The fix is to extend the partition denominator over home atoms plus image atoms within a user-specified radius. The implementation is wired into run_rks_periodic via two new options: PeriodicKSOptions.use_periodic_becke (boolean, default False) and becke_image_radius_bohr (float). Default behavior is unchanged from v0.1.0; the periodic extension is an explicit opt-in for users who know they are working in a tight cell.

The empirical witness is a 5-bohr cubic H₂ cell. Without periodic Becke, the molecular partition produces a total grid weight of 18,526 — wildly wrong for a cell with volume 125 bohr³. With periodic Becke, the total grid weight comes out as 126, matching V_cell = 125 bohr³ to within the grid quadrature error. The discrepancy between the two modes (18,526 vs 126) is not a subtle numerical issue; it is a categorical correctness failure of the molecular partition in tight periodic geometry. Any DFT calculation on a tight crystal without this correction is integrating a density that does not integrate to the correct electron count per cell.

Phase SYM3a: orbit-reduced storage for lattice integrals

The v0.2.5 symmetry milestone starts here. The one-electron lattice integrals $S(\mathbf{g})$, $T(\mathbf{g})$, $V(\mathbf{g})$ are indexed by a cell offset vector $\mathbf{g} = (g_1, g_2, g_3)$. For a system with space-group symmetry, many (g, atom-pair) combinations are related by point-group operations and carry the same numerical content up to a known rotation. SYM3a exploits this to compress storage.
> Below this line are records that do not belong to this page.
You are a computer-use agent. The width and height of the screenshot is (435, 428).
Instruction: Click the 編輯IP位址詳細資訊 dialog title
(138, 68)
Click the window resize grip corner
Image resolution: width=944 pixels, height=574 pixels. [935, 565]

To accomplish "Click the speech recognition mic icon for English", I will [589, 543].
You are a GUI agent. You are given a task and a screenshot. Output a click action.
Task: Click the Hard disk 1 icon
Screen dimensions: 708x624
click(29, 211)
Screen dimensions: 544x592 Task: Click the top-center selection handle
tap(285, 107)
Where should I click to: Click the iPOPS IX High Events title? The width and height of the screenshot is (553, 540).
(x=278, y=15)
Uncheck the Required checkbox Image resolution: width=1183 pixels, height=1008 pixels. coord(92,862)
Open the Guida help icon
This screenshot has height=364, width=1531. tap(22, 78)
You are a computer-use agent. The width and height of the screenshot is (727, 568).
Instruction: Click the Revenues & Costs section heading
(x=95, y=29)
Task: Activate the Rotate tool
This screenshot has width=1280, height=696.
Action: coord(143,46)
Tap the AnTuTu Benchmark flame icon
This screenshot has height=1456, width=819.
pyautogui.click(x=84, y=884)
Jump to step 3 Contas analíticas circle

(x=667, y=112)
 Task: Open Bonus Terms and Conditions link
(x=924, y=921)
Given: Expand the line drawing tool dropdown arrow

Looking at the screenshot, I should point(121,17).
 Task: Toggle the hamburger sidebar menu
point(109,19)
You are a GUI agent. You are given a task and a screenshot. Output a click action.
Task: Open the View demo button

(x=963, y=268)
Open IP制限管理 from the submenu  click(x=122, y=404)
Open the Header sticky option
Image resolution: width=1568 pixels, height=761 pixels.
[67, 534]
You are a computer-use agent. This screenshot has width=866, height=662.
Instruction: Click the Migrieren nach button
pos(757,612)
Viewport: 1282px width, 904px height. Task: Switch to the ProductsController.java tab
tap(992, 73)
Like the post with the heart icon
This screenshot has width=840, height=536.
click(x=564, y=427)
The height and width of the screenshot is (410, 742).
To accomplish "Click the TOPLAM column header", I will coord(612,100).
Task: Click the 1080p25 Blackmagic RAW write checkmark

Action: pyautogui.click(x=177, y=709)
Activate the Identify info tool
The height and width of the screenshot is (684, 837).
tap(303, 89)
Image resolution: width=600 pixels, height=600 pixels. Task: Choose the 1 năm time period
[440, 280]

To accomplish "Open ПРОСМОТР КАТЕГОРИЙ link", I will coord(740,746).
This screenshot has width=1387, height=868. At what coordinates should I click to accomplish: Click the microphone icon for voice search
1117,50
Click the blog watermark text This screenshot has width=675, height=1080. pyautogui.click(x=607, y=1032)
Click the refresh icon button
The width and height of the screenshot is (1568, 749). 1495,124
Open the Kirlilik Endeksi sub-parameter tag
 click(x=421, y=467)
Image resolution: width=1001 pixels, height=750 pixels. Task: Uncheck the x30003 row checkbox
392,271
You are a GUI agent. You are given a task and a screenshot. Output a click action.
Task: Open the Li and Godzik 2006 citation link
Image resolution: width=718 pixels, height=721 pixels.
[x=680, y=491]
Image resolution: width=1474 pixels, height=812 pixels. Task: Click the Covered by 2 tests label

The machinery builds on SYM2c, which already identifies atom-pair and cell-index orbits for arbitrary (including non-origin-fixed) structures like NaCl. SYM3a takes those orbits and stores one representative sub-block of shape $(n_{\mathrm{AO},a},\, n_{\mathrm{AO},b})$ per orbit, rather than a full $(n_{\mathrm{bf}} \times n_{\mathrm{bf}})$ block at every cell triple. A round-trip compress/reconstruct test on simple cubic Pm-3m He at STO-3G, with a 10 bohr cutoff, partitions 33 cell triples into 5 orbits and achieves 6.6× memory reduction. Reconstruction is exact to 10⁻¹⁶.

What SYM3a does not yet do is reduce compute: the integral kernels still evaluate every shell-pair times cell-triple combination before handing off to the compressor. That is SYM3b, the next item on the list. SYM3b is where the |G|-fold reduction hits wall-clock time rather than just peak memory, because the kernel skips shell-pair/cell-triple combinations that are equivalent under the point group instead of evaluating and then discarding them. The storage handle SYM3a provides is what SYM3b will plug into.

Where v0.2.0 stands

The v0.2.0 contract is “ω-invariant 3D periodic SCF that reduces to molecular HF in the loose-box limit and integrates the unit-cell volume correctly in tight cells.” As of today that contract is end-to-end testable with two option flags:

options.lattice_opts.coulomb_method = EWALD_3D
options.ks_opts.use_periodic_becke = True

Internal-consistency benchmarks are in place across four crystal systems. The remaining gating item for the v0.2.0 tag is a cross-check pass against published CRYSTAL reference energies on LiH, NaCl, MgO, and Si at published geometries. That is a validation exercise against an external reference rather than new implementation work, and it is next on the list.

What is next

Immediately: SYM3b, the kernel-level compute reduction that makes the |G|-fold saving from space-group symmetry show up in wall-clock time. The substrate — Wigner D-matrices (SYM1), AO permutation matrices and orbit identification (SYM2a/b), atom-pair-resolved orbits for non-origin-fixed structures (SYM2c), and now the compressed storage layer (SYM3a) — is all in place. SYM3b is the payoff.

Further out, the headline feature of the entire project remains the cyclic cluster model. The roadmap runs from v1.0 (feature-complete molecular and periodic HF/DFT/MP2) through v2.0 (HF-CCM in 3D) and on through a sequence of independently publishable steps: MP2-CCM, local-MP2-CCM, CCSD-CCM, and eventually projection-based embedding where a CCM-correlated central cluster sits inside a DFT-treated periodic environment. The capstone is multi-scale defect chemistry at chemical accuracy on systems with hundreds of atoms in the cluster. Every piece shipped in the first two days of this project is load-bearing for that goal.

The code is at vibe-qc.com. Licensed MPL 2.0.